Фон внутри был удивительный. Очень… хотелось сказать: густой. Можно было экстренно подпитываться даже просто стоя у входного крыльца, а уж в сам о м храме!.. Я вошла, сжимая в руке платочек с оправой. И правильно сделала! Потому что внутри большого храма концентрация энергий была на порядок выше, чем в малом. А, может, и на два. Я почти не запомнила, что было — вроде бы, пели и кто-то отдельный читал. Иногда батюшка громко говорил что-то, и ему отвечал хор. Это всё было внешнее. А внутри… Я даже глаза закрыла, чтобы не сбиваться.
Чувство у меня было, словно мощнейший поток поднимает меня прямо в небо и не даёт упасть — и я парю, парю на крыльях этих энергий…
Когда наступила тишина, и вокруг задвигались люди, я не сразу спустилась оттуда.
— Машенька, как вы себя чувствуете? — спросил тревожный голос Агриппины.
— Чудесно, — честно ответила я.
— Дать вам платочек?
Платочек? Зачем? И тут я поняла, что лицо у меня мокрое от слёз. Не самая плохая, между прочим, реакция на чистую энергию. Бывает хуже. Кричат, в обмороки падают.
— Спасибо, у меня есть.
Я догадалась достать из кармана другой платок, а не вытираться риталидовыми колючками.
Маруся невозмутимо ждала меня на ступеньках крыльца. Мы дошли до спальни, и я спросила:
— Ты не обидишься, если я немножко одна посижу?

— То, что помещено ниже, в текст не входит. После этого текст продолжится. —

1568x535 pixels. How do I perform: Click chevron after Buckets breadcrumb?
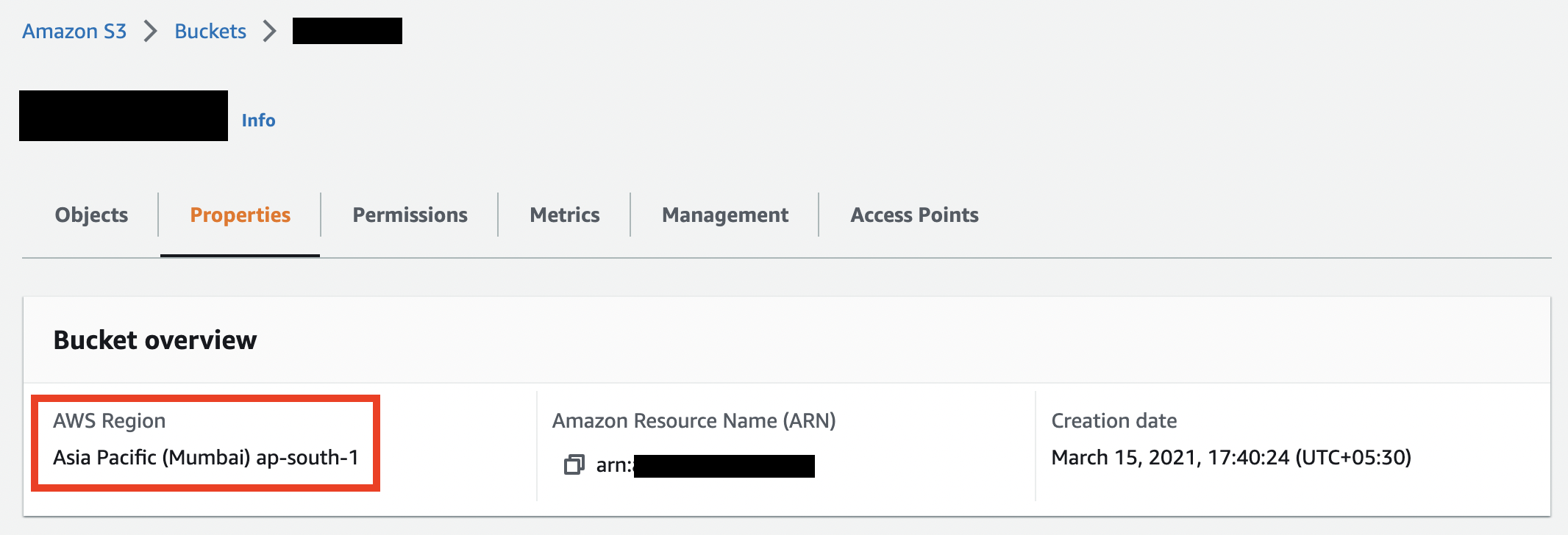[x=270, y=31]
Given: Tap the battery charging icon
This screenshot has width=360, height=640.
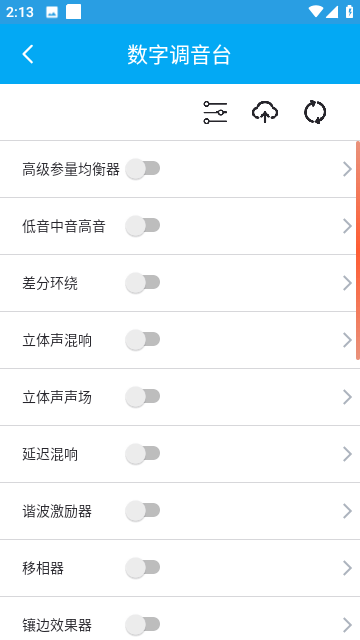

— Что ты! Я вижу, тебе сейчас нужно.
На самом деле, я хотела закончить с оправой. Сегодня пока стояли, я раза три её чуть не уронила, забывшись. Я задёрнула шторки, слегка (на всякий случай) прикрылась маскировочным фоном и достала свою «беду и выручку». Самопроизвольного восстановления, на которое я втайне надеялась, конечно же, не случилось. Да, патины стало поменьше, но основные структуры так и остались заметно повреждёнными. Так что — только вручную!
Час упорной работы позволил мне завершить начатое. Застёжка готова. Наконец-то! Теперь, по крайней мере, можно будет носить днём, на случай неожиданных всплесков. Спать в таких колючках я не рискну — всю шею ведь издерут.
ПРАЗДНИЧНОЕ
Оказалось, что в большие праздники гимназия живёт по расписанию воскресенья. С утра, до завтрака, все прихорошились и пошли в храм. Все воспитанницы нарядились в белые фартуки, повязали белые ленты, и это добавляло торжественности процессу.